About a mile down the canal, we passed a sign designating the wilderness area boundaries. About the same place we saw the first alligator swimming across the canal maybe a hundred yards ahead. We would see numerous such beast, maybe 50 or even more, by the time we called it a day. But the gators don't bother us. Most slowly and quietly submerge when we approach, much like a submarine drops below the water at the approach of a destroyer. The dark stained water is the perfect hiding place. The temperature must have been just cool enough for the snakes to stay hidden as we didn't see a single one.
We first explored Chesser Prairie, a vast open area filled with lily pads and shallow water. Mixed in within the lily pads was the occasional brilliant white flower. Next, we found the portable outhouse (built up on a platform as there is little solid grown in this part of the swamp). This was important as I needed to relieve myself of my morning coffee.

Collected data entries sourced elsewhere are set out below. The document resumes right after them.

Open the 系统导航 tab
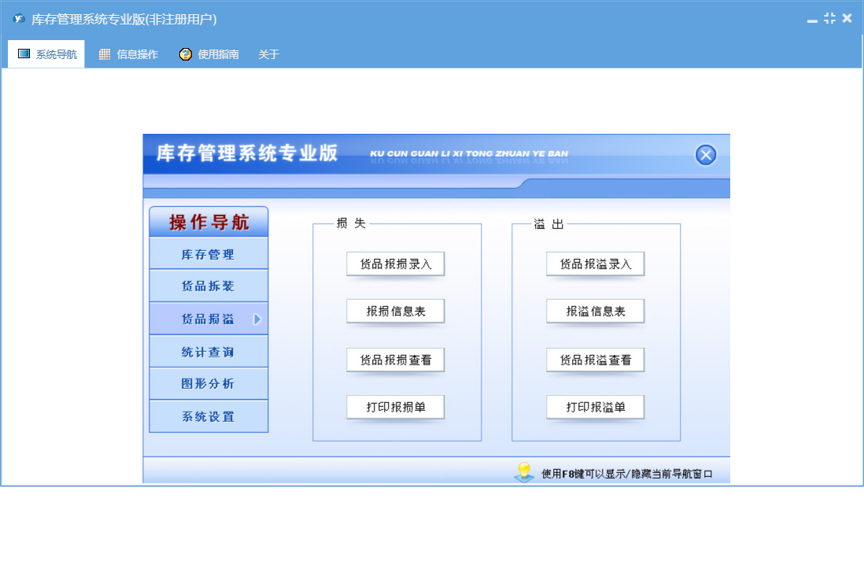Image resolution: width=864 pixels, height=573 pixels. (47, 54)
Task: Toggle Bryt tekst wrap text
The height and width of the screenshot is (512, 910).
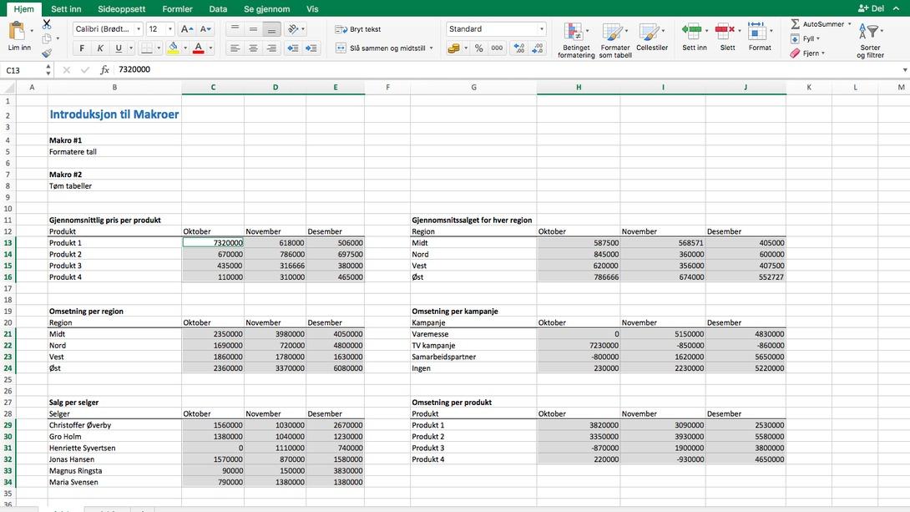Action: coord(358,29)
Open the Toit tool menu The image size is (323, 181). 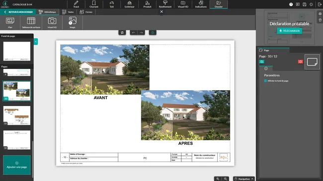tap(112, 4)
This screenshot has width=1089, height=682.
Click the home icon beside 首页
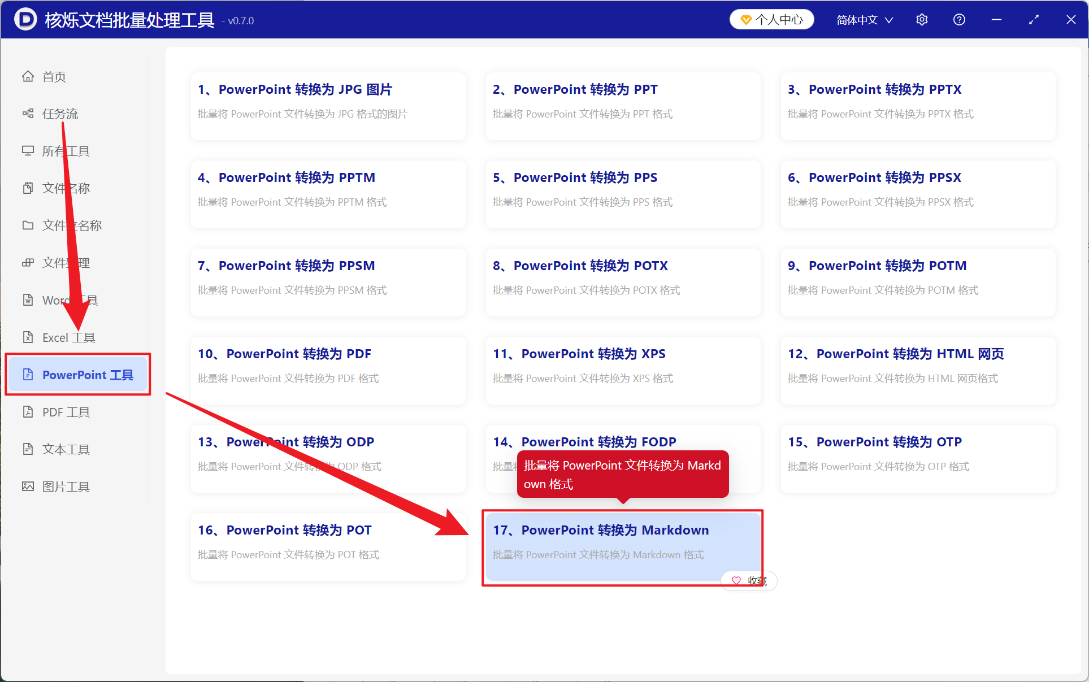pyautogui.click(x=28, y=76)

|My dad with his cooler (he wanted ice in his drinks)|
|At places, the channel constricted.|
|That's me in a prairie|
We paddled onward toward Coffee Bay, where we planned to enjoy lunch on the shelter there. The canals became narrower and the gators more frequent. A few places where we were able to get out of the channel and explore the swamps surrounding the canal, we did. We see a variety of trees. Where there is a sliver of high grown, long leaf pines can be found, as well as sweet gums, live oaks and water oaks. Cypress and juniper are found throughout the swamp, growing in the water. And Spanish moss, dangling like the Taliban's beard, is everywhere.
After lunch, we headed back toward the landing, taking some time to explore the Mizzell Prairie and another section of the Chesser Prairie We were back at the launch by 4 PM, having paddled 14-15 miles. On the way back to Savannah, I decided we’d stop at the Folkston funnel and learn about the large number of trains running in and out of Florida (but that will be covered in another post).